═══ Task input

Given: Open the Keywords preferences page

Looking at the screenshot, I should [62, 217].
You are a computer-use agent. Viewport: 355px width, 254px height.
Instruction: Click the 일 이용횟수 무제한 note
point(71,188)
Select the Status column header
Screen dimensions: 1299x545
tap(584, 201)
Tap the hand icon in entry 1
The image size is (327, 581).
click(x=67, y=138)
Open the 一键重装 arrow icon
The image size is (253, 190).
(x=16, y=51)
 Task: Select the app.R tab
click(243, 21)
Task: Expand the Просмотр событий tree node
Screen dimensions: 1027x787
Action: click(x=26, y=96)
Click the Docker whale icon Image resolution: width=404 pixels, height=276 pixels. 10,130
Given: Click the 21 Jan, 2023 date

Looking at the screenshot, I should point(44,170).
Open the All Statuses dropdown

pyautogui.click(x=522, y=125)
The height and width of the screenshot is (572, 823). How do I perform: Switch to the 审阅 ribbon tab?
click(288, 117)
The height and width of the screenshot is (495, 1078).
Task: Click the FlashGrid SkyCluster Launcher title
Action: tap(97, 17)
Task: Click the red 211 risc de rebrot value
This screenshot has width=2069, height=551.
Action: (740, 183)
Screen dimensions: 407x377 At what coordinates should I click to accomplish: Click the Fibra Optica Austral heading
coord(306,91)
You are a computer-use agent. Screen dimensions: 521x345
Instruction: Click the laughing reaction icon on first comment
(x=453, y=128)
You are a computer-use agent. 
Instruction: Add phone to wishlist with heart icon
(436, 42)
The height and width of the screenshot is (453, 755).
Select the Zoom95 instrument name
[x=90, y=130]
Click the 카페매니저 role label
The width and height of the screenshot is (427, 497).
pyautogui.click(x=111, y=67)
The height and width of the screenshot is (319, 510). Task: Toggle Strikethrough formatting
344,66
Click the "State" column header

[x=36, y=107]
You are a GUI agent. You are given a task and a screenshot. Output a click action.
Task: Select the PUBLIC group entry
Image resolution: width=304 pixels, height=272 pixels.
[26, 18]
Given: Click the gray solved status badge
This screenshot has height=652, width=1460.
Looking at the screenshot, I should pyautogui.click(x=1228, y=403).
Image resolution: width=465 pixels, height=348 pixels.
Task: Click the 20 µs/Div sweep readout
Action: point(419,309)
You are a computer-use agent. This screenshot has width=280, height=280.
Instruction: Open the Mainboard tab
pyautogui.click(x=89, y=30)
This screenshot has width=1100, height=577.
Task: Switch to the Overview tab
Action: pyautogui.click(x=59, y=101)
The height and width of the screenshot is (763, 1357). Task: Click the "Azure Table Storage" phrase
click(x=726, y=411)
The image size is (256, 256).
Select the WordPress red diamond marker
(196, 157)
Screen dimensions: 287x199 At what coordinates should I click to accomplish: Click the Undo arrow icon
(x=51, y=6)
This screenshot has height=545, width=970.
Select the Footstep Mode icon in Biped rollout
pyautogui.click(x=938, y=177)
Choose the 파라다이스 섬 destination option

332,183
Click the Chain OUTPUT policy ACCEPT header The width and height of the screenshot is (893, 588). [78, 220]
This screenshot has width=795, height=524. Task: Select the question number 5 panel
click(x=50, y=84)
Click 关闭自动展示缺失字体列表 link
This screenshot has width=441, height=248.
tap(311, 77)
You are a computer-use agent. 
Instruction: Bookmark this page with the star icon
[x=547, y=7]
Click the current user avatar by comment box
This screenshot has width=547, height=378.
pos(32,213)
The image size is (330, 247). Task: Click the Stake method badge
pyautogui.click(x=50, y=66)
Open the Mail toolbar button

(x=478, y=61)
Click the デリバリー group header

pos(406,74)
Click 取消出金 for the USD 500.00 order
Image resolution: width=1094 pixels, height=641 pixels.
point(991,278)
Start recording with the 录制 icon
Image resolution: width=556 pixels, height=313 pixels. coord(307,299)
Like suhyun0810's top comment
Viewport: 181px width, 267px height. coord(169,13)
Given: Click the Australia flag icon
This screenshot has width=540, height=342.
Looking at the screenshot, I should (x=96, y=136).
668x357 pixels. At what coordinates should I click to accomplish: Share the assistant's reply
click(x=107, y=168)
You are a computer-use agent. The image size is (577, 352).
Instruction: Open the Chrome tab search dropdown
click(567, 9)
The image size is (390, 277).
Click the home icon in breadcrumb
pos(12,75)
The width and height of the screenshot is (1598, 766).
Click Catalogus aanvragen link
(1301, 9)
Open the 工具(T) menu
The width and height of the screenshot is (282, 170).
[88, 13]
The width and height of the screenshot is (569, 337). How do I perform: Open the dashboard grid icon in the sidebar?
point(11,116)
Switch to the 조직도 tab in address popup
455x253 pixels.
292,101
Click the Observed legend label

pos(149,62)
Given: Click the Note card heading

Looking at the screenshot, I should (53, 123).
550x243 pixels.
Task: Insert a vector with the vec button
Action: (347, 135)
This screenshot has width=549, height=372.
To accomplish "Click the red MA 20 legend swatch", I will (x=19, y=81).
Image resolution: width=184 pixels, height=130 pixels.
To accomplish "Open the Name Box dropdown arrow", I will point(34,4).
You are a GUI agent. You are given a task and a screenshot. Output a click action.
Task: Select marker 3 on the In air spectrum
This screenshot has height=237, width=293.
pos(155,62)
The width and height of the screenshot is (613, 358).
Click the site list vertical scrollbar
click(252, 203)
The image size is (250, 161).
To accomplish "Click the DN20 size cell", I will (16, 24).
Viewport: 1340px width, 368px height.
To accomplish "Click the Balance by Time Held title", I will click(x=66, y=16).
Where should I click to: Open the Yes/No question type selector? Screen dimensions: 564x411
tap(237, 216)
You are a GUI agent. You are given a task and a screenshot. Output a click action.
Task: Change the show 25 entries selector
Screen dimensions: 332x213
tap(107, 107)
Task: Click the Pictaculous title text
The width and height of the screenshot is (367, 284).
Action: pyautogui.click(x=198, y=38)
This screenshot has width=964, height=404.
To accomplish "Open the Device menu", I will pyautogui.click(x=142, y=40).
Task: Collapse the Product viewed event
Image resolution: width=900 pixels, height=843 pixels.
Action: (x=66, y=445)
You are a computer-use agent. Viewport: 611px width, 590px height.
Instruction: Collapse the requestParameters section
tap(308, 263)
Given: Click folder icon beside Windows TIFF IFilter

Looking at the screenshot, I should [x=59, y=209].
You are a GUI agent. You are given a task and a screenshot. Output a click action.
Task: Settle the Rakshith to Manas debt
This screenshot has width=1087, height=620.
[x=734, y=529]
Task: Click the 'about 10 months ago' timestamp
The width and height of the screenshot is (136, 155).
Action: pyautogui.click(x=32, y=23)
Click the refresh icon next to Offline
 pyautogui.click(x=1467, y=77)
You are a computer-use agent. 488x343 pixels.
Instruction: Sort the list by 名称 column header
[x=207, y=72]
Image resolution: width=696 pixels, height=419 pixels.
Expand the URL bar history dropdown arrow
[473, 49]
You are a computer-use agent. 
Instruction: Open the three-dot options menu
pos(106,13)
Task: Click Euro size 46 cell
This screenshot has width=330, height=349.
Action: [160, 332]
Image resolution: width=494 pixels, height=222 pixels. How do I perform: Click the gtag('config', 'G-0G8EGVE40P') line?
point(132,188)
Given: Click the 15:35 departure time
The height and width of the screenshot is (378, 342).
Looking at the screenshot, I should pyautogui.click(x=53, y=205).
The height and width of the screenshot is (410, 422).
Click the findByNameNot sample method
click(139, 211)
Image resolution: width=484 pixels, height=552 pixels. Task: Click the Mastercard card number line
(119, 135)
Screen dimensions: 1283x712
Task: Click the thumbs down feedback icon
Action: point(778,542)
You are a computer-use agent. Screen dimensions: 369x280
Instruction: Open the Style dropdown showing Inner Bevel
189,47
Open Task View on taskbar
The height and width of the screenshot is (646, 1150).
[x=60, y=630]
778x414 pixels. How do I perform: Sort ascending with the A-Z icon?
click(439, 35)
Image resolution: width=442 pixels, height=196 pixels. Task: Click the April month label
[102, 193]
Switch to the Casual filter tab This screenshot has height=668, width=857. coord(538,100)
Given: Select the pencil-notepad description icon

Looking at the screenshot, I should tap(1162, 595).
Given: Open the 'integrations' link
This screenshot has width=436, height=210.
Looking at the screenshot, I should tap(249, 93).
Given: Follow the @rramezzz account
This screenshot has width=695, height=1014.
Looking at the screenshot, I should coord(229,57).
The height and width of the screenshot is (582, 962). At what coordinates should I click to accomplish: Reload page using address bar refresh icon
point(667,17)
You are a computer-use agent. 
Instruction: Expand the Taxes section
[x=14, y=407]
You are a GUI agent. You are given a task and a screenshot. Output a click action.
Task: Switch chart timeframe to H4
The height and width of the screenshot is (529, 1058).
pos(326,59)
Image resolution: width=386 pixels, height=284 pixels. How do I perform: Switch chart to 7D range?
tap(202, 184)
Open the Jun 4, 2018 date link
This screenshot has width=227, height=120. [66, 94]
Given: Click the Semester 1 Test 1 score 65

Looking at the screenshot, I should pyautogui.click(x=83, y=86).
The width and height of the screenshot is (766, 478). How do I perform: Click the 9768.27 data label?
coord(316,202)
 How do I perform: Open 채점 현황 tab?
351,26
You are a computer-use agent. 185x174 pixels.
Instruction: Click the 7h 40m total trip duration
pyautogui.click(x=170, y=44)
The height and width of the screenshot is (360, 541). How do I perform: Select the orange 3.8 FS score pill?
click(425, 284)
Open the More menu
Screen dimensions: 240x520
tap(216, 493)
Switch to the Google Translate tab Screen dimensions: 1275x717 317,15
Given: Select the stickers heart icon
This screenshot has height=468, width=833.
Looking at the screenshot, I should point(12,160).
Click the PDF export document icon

══════

__Assignment__. Write down exactly the span of lines above from the one containing "Instruction: Click the 일 이용횟수 무제한 note" to the one containing "Click the Docker", both ends included.

__Solution__.
Instruction: Click the 일 이용횟수 무제한 note
point(71,188)
Select the Status column header
Screen dimensions: 1299x545
tap(584, 201)
Tap the hand icon in entry 1
The image size is (327, 581).
click(x=67, y=138)
Open the 一键重装 arrow icon
The image size is (253, 190).
(x=16, y=51)
 Task: Select the app.R tab
click(243, 21)
Task: Expand the Просмотр событий tree node
Screen dimensions: 1027x787
Action: click(x=26, y=96)
Click the Docker whale icon Image resolution: width=404 pixels, height=276 pixels. 10,130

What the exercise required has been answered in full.